§ **Document**:
It is the sort of place to which foreign manufacturers may increasingly turn, if the rising wage demands of factory workers in China prompt companies to seek new pools of cheap labor elsewhere.

Already, in factories behind steel gates and tall concrete walls, tens of thousands of workers, most of them women, spend their days stitching T-shirts, pants and sweaters for Wal-Mart, H&M, Zara and other Western retailers and brands.

One of the Bangladeshi companies here, the DBL Group, employs 9,000 people making T-shirts and other knitwear. Business has been so good that the company is finishing a new 10-story building with open floors the size of soccer fields, planted with row after row of sewing machines.


Eichengreen adds on his Twitter that China should be worrying that this trend will continue. Maybe it should, but China is moving up the value-added production ladder very rapidly. It may be willing to lose some textile jobs so long as it is adding semi-durable and technological jobs. Importing consumer non-durables from places Bangladesh could help keep inflation down a bit and help steer investment to more lucrative production. Such as providing inputs to manufacturing in Bangladesh, as the article points out. Yes, China still has hundreds of millions of under-employed, but many of those were never going to work in sweatshops anyway. China should be a bit worried... but not mortified.

§ **Instruction A**: Output, word for word, the portion of the excerpt on Bangladeshi garment factories that runs from "It is the sort" to "retailers and brands.".
The excerpt and the entries are unrelated to each other.

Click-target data

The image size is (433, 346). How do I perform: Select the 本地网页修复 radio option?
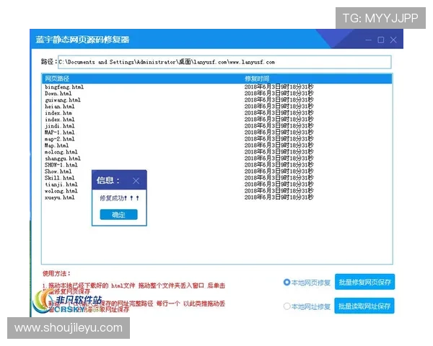click(287, 282)
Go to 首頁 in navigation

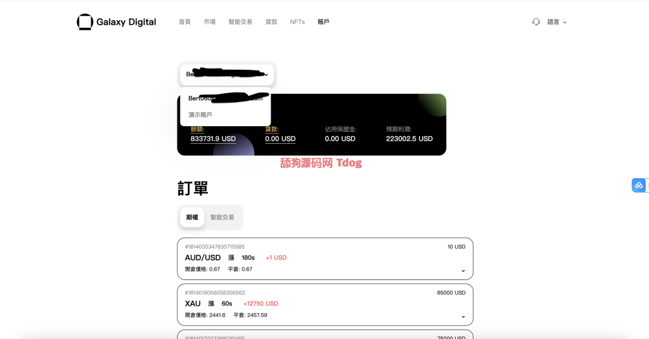tap(184, 22)
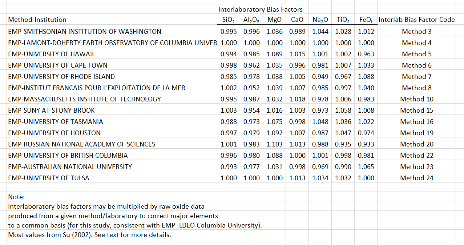Click the FeOt column header cell

[366, 20]
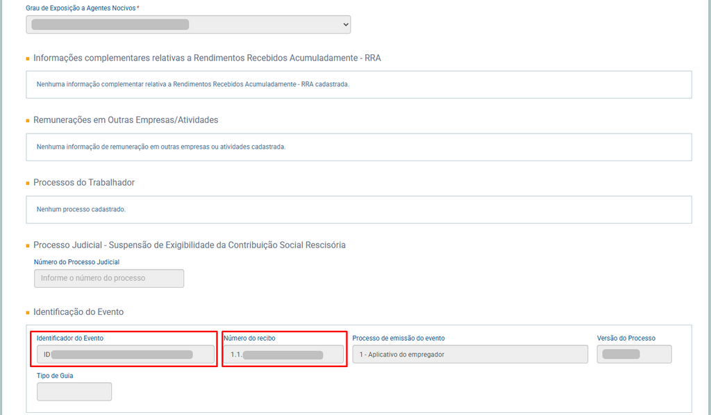
Task: Click the Informações complementares RRA heading text
Action: 207,58
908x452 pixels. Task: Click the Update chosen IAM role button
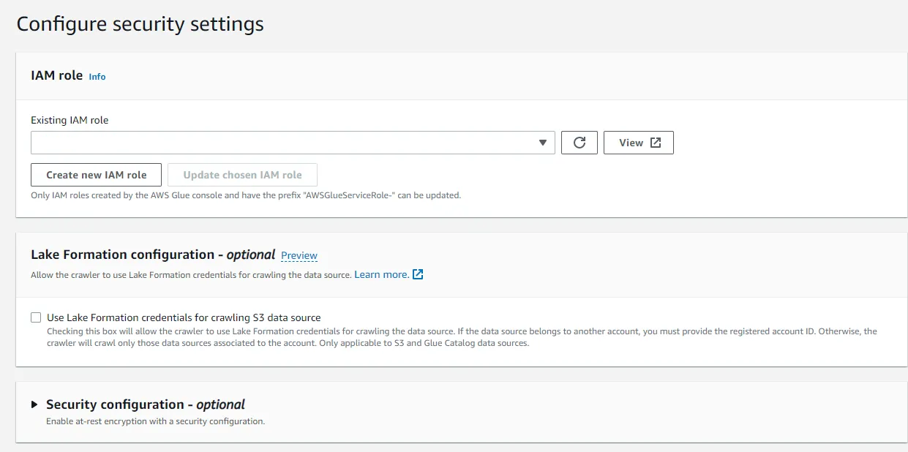pos(242,175)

§ **Instruction B**: Filter the entries, keeping every line that contains the string "Task". Treat the match as case-sensitive.

§ **Written solution A**:
It is the sort of place to which foreign manufacturers may increasingly turn, if the rising wage demands of factory workers in China prompt companies to seek new pools of cheap labor elsewhere.

Already, in factories behind steel gates and tall concrete walls, tens of thousands of workers, most of them women, spend their days stitching T-shirts, pants and sweaters for Wal-Mart, H&M, Zara and other Western retailers and brands.

§ **Written solution B**:
Task: Click the Informações complementares RRA heading text
908x452 pixels. Task: Click the Update chosen IAM role button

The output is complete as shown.